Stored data
......

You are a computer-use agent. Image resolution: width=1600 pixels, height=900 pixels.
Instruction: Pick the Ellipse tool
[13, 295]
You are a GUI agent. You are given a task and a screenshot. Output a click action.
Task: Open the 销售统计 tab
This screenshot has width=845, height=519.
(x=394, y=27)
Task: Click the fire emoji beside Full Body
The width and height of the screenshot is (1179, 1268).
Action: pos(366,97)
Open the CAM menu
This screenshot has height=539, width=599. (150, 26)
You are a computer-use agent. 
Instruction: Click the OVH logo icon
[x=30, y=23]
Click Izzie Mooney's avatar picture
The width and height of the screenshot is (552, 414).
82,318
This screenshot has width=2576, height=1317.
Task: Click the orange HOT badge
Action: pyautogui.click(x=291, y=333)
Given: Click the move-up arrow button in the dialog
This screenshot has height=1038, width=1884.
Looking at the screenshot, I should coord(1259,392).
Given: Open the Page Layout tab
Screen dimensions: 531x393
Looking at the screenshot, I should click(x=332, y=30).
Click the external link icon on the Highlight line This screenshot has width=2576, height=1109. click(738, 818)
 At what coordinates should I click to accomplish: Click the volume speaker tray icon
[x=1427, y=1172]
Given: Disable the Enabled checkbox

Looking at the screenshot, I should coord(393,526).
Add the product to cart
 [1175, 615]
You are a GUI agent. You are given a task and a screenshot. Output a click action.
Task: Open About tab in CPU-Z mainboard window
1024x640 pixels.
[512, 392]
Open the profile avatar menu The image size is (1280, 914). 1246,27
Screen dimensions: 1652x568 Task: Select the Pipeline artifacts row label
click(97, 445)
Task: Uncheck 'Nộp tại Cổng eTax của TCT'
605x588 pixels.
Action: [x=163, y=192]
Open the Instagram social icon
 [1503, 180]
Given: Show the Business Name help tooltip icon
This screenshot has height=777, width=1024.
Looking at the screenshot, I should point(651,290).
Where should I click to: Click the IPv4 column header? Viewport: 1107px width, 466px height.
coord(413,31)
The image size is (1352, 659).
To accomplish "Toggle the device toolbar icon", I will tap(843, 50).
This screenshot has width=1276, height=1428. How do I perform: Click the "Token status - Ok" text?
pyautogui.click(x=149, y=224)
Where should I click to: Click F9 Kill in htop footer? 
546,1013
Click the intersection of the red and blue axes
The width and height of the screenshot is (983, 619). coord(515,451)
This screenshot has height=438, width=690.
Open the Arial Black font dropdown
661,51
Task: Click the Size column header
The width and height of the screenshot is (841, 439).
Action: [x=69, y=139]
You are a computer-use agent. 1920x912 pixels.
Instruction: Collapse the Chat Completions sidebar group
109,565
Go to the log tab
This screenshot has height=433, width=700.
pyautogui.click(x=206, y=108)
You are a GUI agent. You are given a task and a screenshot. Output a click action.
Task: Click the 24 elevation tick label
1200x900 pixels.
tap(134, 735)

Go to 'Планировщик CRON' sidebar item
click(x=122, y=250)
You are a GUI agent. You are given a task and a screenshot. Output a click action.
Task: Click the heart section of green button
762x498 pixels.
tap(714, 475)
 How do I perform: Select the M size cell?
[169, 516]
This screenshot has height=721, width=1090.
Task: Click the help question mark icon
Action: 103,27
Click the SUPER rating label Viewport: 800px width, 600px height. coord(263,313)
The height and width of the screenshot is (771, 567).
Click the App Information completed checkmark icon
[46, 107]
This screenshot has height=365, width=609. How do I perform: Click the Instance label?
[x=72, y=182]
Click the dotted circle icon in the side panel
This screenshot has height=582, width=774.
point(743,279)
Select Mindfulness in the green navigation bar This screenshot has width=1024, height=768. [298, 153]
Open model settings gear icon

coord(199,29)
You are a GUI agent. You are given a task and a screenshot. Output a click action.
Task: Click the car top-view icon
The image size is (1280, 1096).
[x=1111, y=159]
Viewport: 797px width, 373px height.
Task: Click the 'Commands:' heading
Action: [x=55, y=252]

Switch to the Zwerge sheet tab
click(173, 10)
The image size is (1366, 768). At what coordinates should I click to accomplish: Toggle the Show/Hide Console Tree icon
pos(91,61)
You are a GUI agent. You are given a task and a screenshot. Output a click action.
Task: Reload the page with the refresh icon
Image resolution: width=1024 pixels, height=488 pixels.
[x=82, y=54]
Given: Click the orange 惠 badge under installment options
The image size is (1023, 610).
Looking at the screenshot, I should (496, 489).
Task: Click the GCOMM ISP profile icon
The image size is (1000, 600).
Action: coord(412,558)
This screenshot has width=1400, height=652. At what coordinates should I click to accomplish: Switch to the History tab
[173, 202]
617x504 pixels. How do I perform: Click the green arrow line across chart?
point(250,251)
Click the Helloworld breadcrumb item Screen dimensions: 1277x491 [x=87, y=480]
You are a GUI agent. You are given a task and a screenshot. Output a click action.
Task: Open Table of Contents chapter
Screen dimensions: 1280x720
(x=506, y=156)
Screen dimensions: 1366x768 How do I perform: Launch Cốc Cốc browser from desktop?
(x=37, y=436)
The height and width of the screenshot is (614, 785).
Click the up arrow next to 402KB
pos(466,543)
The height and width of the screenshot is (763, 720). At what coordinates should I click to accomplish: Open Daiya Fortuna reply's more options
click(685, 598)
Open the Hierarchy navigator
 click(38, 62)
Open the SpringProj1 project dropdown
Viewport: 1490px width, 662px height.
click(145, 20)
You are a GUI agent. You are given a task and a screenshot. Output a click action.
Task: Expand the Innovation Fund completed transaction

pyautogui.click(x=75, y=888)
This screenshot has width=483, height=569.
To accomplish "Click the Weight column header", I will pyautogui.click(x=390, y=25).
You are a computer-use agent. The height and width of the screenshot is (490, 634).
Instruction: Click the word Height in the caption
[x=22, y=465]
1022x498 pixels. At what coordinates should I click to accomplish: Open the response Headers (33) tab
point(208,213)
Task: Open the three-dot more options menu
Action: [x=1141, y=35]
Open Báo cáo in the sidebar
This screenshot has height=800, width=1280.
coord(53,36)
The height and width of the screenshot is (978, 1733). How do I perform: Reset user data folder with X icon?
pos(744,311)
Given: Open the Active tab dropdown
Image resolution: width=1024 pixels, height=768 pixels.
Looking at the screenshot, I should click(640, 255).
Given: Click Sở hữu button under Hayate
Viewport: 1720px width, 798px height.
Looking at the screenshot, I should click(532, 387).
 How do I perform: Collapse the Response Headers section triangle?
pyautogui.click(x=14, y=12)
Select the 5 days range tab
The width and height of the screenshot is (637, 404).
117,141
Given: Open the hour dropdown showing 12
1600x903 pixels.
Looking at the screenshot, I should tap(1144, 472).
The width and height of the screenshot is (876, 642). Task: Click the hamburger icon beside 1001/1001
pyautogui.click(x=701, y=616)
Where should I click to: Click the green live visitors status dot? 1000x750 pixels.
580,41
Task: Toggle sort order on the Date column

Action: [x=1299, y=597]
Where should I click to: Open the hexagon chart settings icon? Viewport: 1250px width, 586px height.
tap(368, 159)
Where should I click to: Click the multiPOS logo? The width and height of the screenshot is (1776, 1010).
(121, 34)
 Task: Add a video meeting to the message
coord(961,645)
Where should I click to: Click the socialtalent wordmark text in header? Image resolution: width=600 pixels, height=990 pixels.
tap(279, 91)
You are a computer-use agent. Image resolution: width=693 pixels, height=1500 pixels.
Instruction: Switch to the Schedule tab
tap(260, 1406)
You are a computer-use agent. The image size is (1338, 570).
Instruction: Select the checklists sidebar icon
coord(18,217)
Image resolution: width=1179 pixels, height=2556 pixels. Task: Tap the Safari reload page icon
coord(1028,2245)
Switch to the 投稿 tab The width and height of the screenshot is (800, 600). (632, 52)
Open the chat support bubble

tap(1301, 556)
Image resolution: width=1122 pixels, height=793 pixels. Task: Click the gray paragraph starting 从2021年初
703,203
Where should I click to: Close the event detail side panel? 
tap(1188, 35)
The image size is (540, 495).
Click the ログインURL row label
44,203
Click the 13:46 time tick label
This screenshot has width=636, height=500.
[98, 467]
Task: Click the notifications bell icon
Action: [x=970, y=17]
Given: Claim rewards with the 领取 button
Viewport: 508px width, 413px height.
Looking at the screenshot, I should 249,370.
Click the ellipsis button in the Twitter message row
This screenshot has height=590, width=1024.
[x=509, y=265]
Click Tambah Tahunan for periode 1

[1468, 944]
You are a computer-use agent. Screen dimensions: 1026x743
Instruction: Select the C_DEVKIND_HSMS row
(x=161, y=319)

......

Prompt
Supply the number of lines above that contain the word "button", and nothing else.

Task result
5